Our charter provides that, to the maximum extent permitted by Maryland law in effect from time to time, we must indemnify and, without requiring a preliminary determination of the ultimate entitlement to indemnification, must pay or reimburse reasonable expenses in advance of the final disposition of a proceeding to: (i) any individual who is a present or former director or officer of us and who is made or threatened to be made a party to, or witness in, the proceeding by reason of his or her service in such capacity; or (ii) any individual who, while a director or officer of us and at our request, serves or has served as a director, officer, member, manager, partner or trustee of another corporation, real estate investment trust, limited liability company, partnership, joint venture, trust, employee benefit plan or any other enterprise and who is made or threatened to be made a party to, or witness in, the proceeding by reason of his or her service in such capacity.
 
We also maintain insurance on behalf of all of our directors and executive officers against liability asserted against or incurred by them in their official capacities with us.
 
We have entered into indemnification agreements with each of our directors and executive officers (each, an “Indemnitee”). The indemnification agreements obligate us, if an Indemnitee is or is threatened to be made a party to, or witness in, any proceeding by reason of such Indemnitee’s status as a present or former director or officer of us, or as a director, trustee, officer, partner, manager, managing member, fiduciary, employee or agent of another entity that the Indemnitee served in such capacity at our request, to indemnify such Indemnitee, and advance expenses actually and reasonably incurred by him or her, subject to certain exceptions and conditions.
 
Item 35.
Treatment of Proceeds From Stock Being Registered.
 
None of the net proceeds will be credited to an account other than the appropriate capital share account.
 
Item 36.
Financial Statements and Exhibits.
 
  (a)   Financial Statements. See page F-1 for an index of the financial statements that are being filed as part of this registration statement.

---

Task statement: Decide whether each statement agrees with the filing excerpt, answering yes or no and quoting the exact words from the excerpt that settle it. 1. The company carries insurance for its directors and executive officers. 2. Advancing expenses depends on a preliminary determination of ultimate entitlement to indemnification. 3. Part of the net proceeds will go to an account other than the appropriate capital share account. The lines after this have no connection to the filing excerpt.

---

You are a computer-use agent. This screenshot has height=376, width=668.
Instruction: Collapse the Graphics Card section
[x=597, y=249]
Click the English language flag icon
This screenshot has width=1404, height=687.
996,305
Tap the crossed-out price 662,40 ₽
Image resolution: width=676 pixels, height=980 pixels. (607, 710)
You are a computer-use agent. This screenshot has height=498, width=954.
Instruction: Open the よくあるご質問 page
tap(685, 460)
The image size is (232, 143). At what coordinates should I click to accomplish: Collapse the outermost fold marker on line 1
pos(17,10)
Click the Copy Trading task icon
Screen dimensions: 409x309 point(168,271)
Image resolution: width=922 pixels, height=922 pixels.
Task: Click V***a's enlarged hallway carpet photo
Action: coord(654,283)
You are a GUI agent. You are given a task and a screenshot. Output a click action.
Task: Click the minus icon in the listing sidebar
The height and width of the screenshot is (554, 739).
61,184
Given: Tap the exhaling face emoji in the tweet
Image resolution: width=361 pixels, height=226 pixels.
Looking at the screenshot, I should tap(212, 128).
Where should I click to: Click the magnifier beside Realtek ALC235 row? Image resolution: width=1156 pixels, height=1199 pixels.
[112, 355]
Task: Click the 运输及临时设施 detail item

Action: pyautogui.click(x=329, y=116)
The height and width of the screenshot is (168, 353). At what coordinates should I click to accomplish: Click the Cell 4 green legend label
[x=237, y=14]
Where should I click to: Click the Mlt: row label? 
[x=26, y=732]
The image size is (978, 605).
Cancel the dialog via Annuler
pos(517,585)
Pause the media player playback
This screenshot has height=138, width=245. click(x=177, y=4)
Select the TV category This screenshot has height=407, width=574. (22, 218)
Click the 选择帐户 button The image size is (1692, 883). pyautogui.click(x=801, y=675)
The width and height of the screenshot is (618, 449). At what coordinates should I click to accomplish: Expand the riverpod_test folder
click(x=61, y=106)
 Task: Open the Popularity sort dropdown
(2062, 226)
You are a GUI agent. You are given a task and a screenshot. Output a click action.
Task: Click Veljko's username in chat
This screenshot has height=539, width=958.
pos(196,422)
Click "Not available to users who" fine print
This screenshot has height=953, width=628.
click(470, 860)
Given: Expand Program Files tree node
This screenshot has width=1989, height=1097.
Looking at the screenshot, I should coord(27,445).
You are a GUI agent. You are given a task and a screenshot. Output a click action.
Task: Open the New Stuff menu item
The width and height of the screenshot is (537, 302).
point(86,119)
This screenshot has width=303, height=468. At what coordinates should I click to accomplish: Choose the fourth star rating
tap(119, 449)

---

Answer for the task:
1. Yes: "We also maintain insurance on behalf of all of our directors and executive officers"
2. No: "without requiring a preliminary determination of the ultimate entitlement to indemnification"
3. No: "None of the net proceeds will be credited to an account other than the appropriate capital share account."